A proposito di Sanremo, quali incontri ricordi come più memorabili?
Senza dubbio Romina Power. È l’intervista più bella dei miei 30 anni. Durante quell’edizione di Sanremo mi chiamò lei e mi disse: “Mirco, vieni in hotel, ti aspetto in camera”. Arrivai lì mentre fuori c’erano colleghi Rai e Mediaset ad aspettarla. Io invece salii direttamente da lei. L’intervista durò quasi un’ora ed è ancora oggi seguitissima su YouTube, con quasi 160 mila visualizzazioni. È stato un momento incredibile. Poi sicuramente Rita Pavone, Iva Zanicchi, Angela dei Ricchi e Poveri, con cui ho anche condiviso una bellissima serata nel suo agriturismo in Piemonte. Gli incontri memorabili sono stati tanti, ma questi li porto davvero nel cuore.
Guardando la televisione di oggi: cosa ti piace e cosa invece non ti convince?
Mi piace molto il fatto che si stia dando spazio ai giovani. Amo i grandi conduttori storici – come Pippo Baudo o Maurizio Costanzo – ma è giusto che oggi ci sia un ricambio generazionale. Seguendo canali come Real Time, La9, TV8 o Sky, vedo tanti volti nuovi e questa è una cosa positiva: la tv deve parlare a tutte le generazioni. Quello che invece non mi convince è la ripetitività di certi format. Alcuni programmi vanno avanti da troppi anni senza essere davvero rinnovati. Mi piacerebbe vedere più varietà, magari riprendendo format del passato e rivisitandoli in chiave moderna: un grande varietà, con musica, ballo, gioco e ospiti, ma pensato per il pubblico di oggi.
Sanremo resta il grande evento televisivo italiano. Che idea ti sei fatto del cast di quest’anno?
Sanremo è una vera macchina da guerra. È il programma più seguito d’Italia e ogni dettaglio diventa notizia.

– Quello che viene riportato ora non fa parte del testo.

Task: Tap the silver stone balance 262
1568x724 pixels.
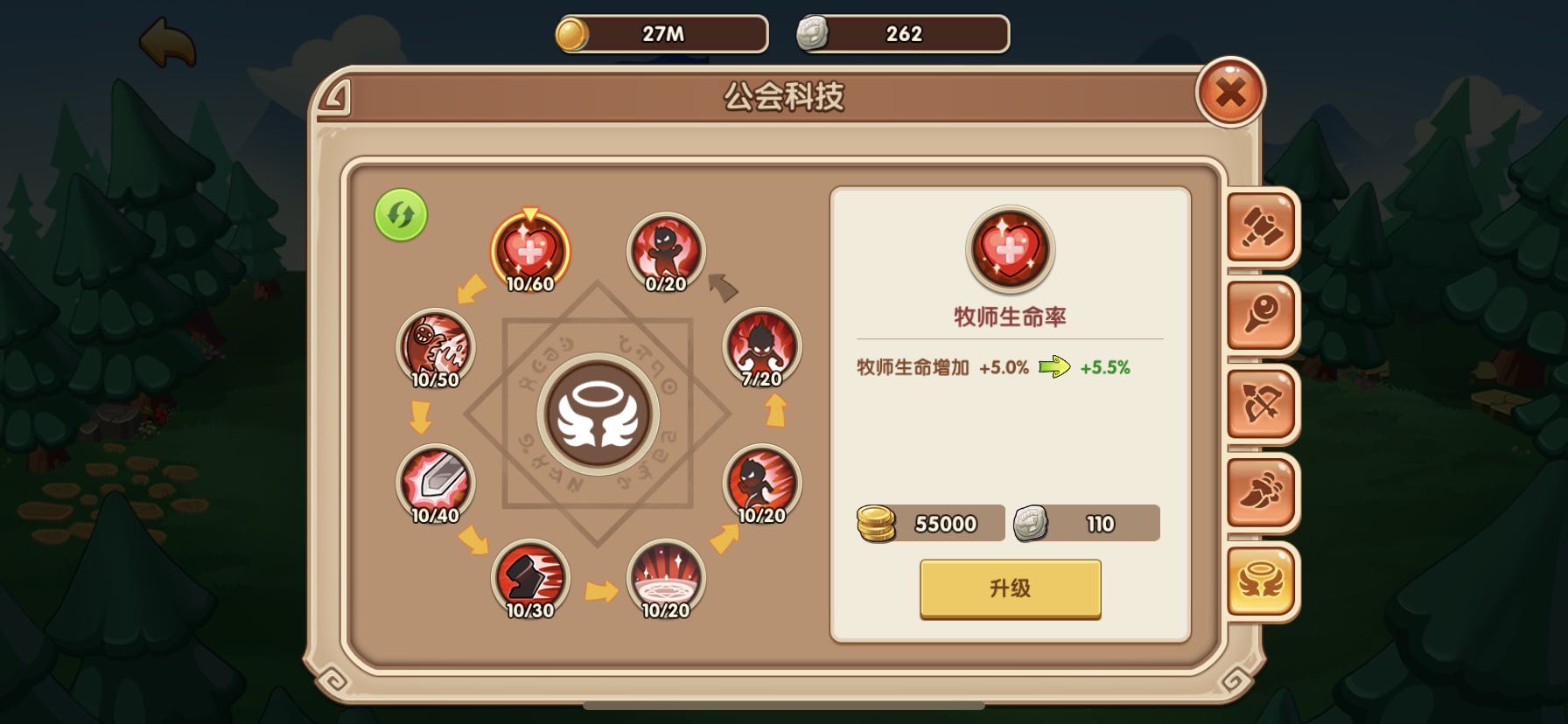Action: pyautogui.click(x=903, y=34)

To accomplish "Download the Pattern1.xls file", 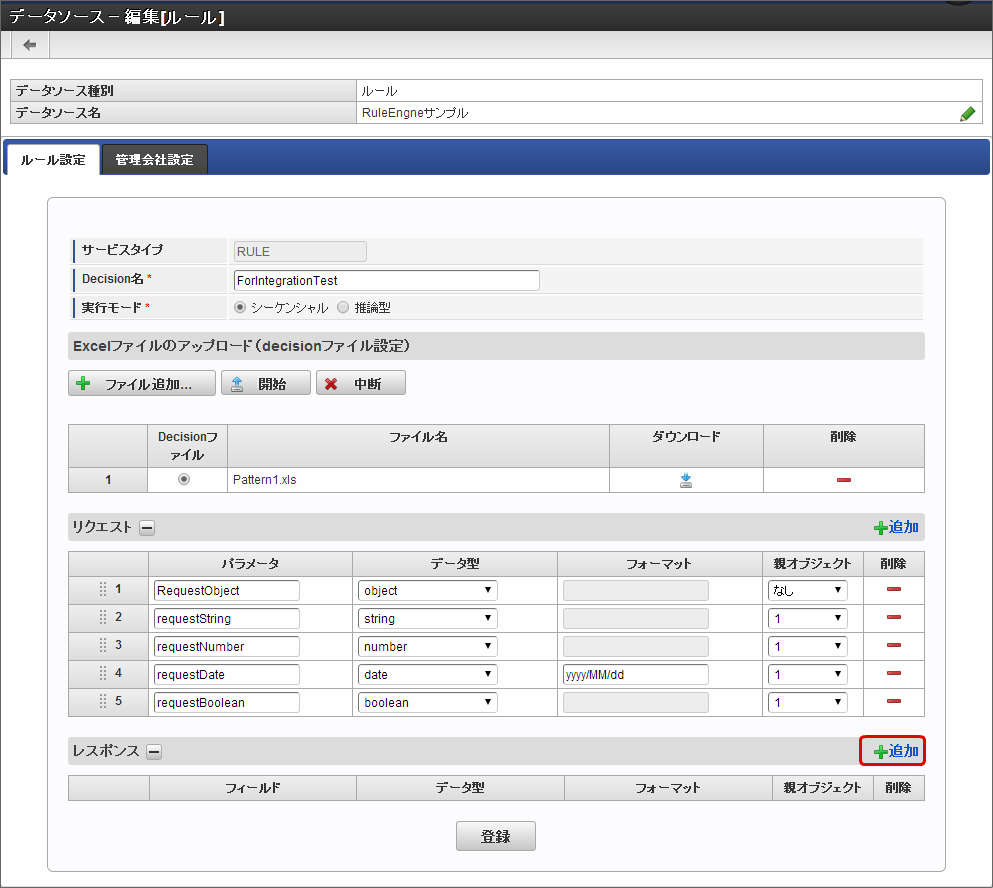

Negli ultimi anni il Festival si è rinnovato molto, soprattutto aprendo alle nuove generazioni. Oggi il target è molto più giovane rispetto al passato e questo è un grande merito. Il cast di quest’anno, televisivamente parlando, funziona: ci sono artisti storici e nomi più giovani. Anche chi non conosce alcuni cantanti sarà curioso di scoprirli. E la curiosità, a Sanremo, è tutto.
Chiudiamo con il futuro: cosa dobbiamo aspettarci da Mirco Realdini?
Ho un’idea a cui tengo molto: scrivere un libro sui miei 30 anni di carriera. Ho tantissimi aneddoti da raccontare e mi piacerebbe trovare una casa editrice disposta a credere nel progetto. Inoltre sto pensando a un nuovo format televisivo: un’intervista diversa dal solito, molto più intima, dove l’ospite si racconta davvero, andando oltre le domande di rito. Un talk show “a nudo”, capace di scavare nel profondo del personaggio. Il futuro? È ancora tutto da scrivere. E io ho ancora tantissima voglia di raccontarlo.